Remember it’s a professional activity. Whether you schedule a Zoom interview or an in person interview, the interview space must reflect professionalism. Avoid visually distracting elements that could divert the interviewer’s attention from you.
That said, I offer these interviewing tips regarding the interview space:
In some respects, you prepare the same way you would if you were there in person. For instance, make sure you look presentable and aren’t chewing gum while talking with the interviewer!
Always do your homework–for any job interview. If you need to keep referring to information you should have reviewed beforehand to help you answer questions, you send a poor message. In effect, you’re saying, “I didn’t prepare for this.”
However, a virtual interview does involve differences from one that’s in person. For one thing, you don’t have the in-person “vibe” to help you judge how things are going. That means you must pay careful attention to other clues, visual and audio, and adjust your actions to fit the situation.

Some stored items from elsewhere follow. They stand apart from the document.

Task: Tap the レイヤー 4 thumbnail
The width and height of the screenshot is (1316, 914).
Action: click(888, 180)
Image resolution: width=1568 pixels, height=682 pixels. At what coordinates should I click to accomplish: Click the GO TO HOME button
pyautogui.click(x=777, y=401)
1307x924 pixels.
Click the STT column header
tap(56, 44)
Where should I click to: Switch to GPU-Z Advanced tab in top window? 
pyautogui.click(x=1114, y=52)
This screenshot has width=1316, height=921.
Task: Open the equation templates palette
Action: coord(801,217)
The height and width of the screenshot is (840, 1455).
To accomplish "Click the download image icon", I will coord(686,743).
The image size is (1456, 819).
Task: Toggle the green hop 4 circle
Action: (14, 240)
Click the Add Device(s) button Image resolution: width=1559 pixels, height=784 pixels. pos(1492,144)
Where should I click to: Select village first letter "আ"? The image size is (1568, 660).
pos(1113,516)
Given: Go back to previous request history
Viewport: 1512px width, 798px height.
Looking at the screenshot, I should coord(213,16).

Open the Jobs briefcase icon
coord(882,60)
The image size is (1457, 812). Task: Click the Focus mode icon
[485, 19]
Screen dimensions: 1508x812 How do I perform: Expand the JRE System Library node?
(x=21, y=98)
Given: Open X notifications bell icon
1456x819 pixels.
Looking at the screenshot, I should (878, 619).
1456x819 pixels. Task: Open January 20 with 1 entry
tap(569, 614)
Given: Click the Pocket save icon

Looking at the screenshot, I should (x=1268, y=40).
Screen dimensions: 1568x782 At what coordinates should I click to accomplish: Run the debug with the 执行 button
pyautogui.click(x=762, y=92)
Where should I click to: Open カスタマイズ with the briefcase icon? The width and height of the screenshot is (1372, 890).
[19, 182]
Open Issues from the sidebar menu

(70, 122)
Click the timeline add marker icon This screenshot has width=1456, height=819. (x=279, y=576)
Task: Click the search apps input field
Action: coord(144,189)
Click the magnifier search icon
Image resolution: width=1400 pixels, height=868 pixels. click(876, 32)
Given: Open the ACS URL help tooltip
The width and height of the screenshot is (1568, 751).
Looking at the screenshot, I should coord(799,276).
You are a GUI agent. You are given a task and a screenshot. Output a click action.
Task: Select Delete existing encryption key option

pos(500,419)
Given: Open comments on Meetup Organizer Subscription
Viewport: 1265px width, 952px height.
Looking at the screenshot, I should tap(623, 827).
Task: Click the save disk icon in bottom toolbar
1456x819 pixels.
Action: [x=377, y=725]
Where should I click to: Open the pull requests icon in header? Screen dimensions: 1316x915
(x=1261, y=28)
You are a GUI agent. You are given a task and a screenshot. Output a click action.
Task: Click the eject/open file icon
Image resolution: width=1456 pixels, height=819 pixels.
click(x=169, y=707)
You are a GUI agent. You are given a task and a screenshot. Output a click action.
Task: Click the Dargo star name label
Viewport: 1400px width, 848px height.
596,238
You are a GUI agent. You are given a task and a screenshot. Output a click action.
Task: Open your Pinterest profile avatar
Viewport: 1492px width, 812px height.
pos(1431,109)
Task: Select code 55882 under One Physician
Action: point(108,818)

First, wear what you would to an in person interview–often, casual business clothes like a sports jacket and slacks. It’s better to dress “up” a bit than to dress “down” and then find out it’s too casual for the company. (Hint: I wouldn’t recommend jeans as it appears this picture shows.)
Second, consider that your camera might not “like” some colors and styles or they might not do well in the lighting you’ve chosen. Test out your planned wardrobe before the day of your video interview to prevent awkward mishaps. You want to wear clothes that are a good fit in more ways than one.
Your interviewer receives a notification when you sign on. Therefore, you should plan to join a few minutes ahead–maybe five minutes or so. This shows you can be counted on for promptness but doesn’t suggest you’re over-eager or desperate.
Moreover, if you’re not familiar with Zoom, arriving a few minutes early gives you a chance to review the “launch/sign-in” process without pressure. Of course, it’s even better if you can do a dry run before the day of your Zoom interview!
The short answer is: It’s tricky! For one thing, you need to look at your webcam, not the computer screen (unless your camera is embedded in the screen). This might sound counter-intuitive. However, what your interviewer sees is what the camera shows. So the eye contact you establish could be considered a misnomer. In a sense, you have to imagine that eye contact. For example, don’t try to look into the interviewer’s eyes on the screen if your camera sits off to one side. He/she will spend too much time staring at the side of your head.
In other words, pretend your camera is the interviewer. Of course, the ideal positioning would place the camera where you can look at it and still see the interviewer’s face on your computer screen. If the screen and camera are close together, you can glance back and forth without being obvious.
Above all, remember the Zoom interview has the same goal as an in person interview: You need to give it your best shot to advance your candidacy and capture a new job.